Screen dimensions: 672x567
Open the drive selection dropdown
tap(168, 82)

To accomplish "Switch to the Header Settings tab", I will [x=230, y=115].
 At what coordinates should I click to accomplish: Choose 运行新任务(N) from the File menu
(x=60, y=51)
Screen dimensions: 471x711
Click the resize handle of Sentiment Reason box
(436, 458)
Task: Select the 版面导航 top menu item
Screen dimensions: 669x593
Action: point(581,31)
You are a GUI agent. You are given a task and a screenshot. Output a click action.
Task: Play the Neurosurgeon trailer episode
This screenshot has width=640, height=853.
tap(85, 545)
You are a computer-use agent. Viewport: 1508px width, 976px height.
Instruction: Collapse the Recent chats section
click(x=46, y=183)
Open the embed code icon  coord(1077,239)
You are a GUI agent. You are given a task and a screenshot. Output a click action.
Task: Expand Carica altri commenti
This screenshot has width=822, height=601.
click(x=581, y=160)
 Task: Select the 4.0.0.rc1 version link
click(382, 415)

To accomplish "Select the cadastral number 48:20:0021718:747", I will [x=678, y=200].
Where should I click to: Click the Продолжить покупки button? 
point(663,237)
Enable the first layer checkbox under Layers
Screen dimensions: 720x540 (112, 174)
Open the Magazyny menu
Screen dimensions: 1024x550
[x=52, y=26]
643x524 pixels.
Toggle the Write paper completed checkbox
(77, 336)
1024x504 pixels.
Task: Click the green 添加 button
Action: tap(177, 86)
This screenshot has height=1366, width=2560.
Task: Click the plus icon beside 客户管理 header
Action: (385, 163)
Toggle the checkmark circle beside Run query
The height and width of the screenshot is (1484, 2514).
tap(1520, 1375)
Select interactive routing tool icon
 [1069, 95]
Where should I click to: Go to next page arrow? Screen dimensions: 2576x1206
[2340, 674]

********

**TASK BRIEF**
Copy these records exactly as they appear.

**THE RESULT**
Screen dimensions: 672x567
Open the drive selection dropdown
tap(168, 82)

To accomplish "Switch to the Header Settings tab", I will [x=230, y=115].
 At what coordinates should I click to accomplish: Choose 运行新任务(N) from the File menu
(x=60, y=51)
Screen dimensions: 471x711
Click the resize handle of Sentiment Reason box
(436, 458)
Task: Select the 版面导航 top menu item
Screen dimensions: 669x593
Action: point(581,31)
You are a GUI agent. You are given a task and a screenshot. Output a click action.
Task: Play the Neurosurgeon trailer episode
This screenshot has width=640, height=853.
tap(85, 545)
You are a computer-use agent. Viewport: 1508px width, 976px height.
Instruction: Collapse the Recent chats section
click(x=46, y=183)
Open the embed code icon  coord(1077,239)
You are a GUI agent. You are given a task and a screenshot. Output a click action.
Task: Expand Carica altri commenti
This screenshot has width=822, height=601.
click(x=581, y=160)
 Task: Select the 4.0.0.rc1 version link
click(382, 415)

To accomplish "Select the cadastral number 48:20:0021718:747", I will [x=678, y=200].
Where should I click to: Click the Продолжить покупки button? 
point(663,237)
Enable the first layer checkbox under Layers
Screen dimensions: 720x540 (112, 174)
Open the Magazyny menu
Screen dimensions: 1024x550
[x=52, y=26]
643x524 pixels.
Toggle the Write paper completed checkbox
(77, 336)
1024x504 pixels.
Task: Click the green 添加 button
Action: tap(177, 86)
This screenshot has height=1366, width=2560.
Task: Click the plus icon beside 客户管理 header
Action: (385, 163)
Toggle the checkmark circle beside Run query
The height and width of the screenshot is (1484, 2514).
tap(1520, 1375)
Select interactive routing tool icon
 [1069, 95]
Where should I click to: Go to next page arrow? Screen dimensions: 2576x1206
[2340, 674]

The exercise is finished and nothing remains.